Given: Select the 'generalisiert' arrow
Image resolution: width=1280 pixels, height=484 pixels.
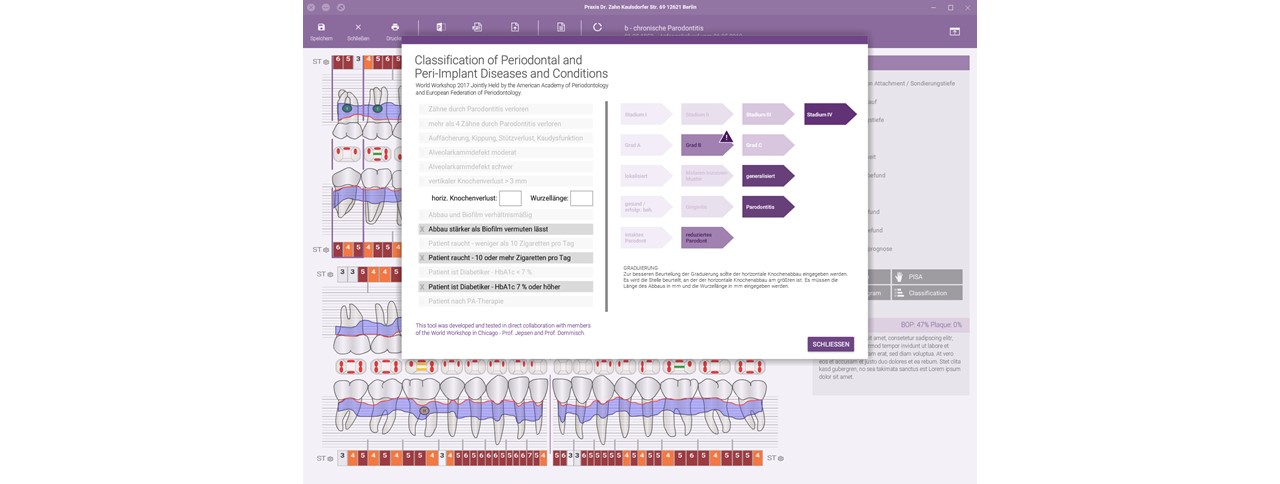Looking at the screenshot, I should click(x=767, y=176).
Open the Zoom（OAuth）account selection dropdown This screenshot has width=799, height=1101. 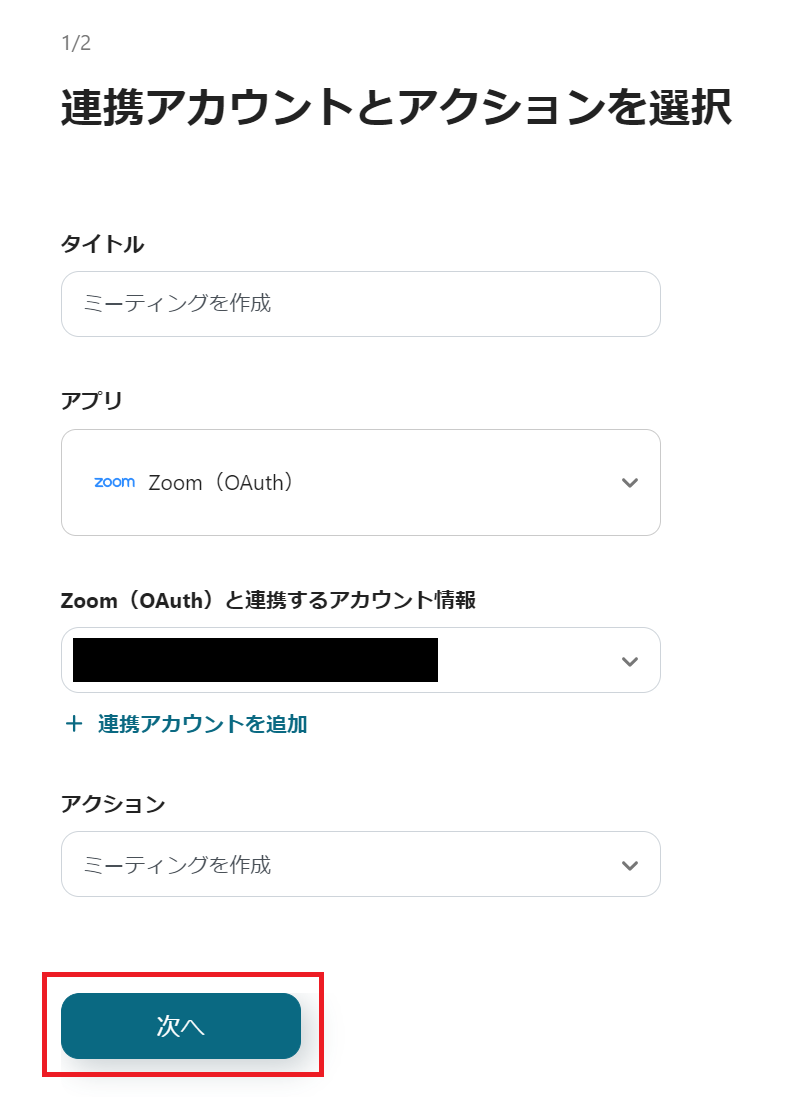360,660
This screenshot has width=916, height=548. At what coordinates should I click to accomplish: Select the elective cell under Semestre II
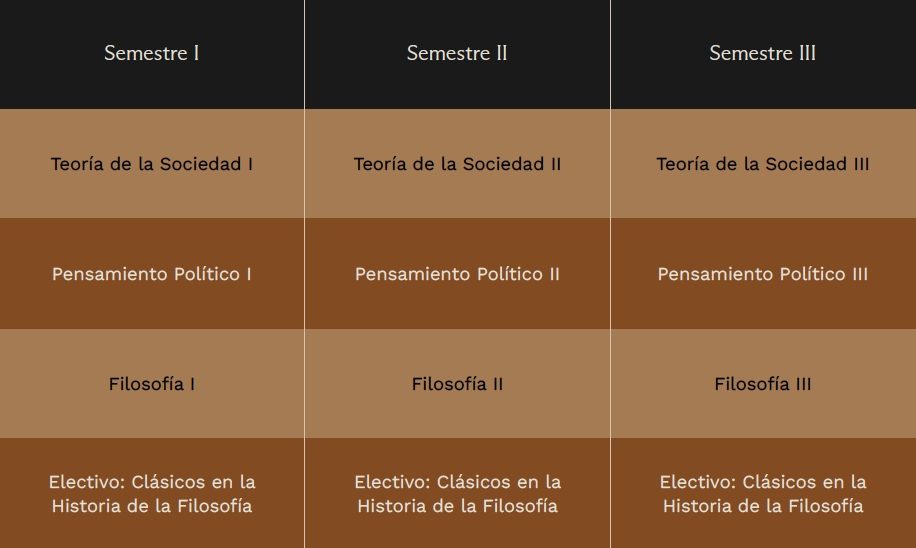click(x=457, y=494)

┄┄┄┄┄┄┄┄┄┄┄┄┄┄┄┄┄┄┄┄

Directions for this task: Word for word, give again the lines from the line holding "This screenshot has width=916, height=548." through the last line of the material, both included; pictures are not part of the copy.

Exercise answer:
This screenshot has width=916, height=548. At what coordinates should I click to accomplish: Select the elective cell under Semestre II
click(x=457, y=494)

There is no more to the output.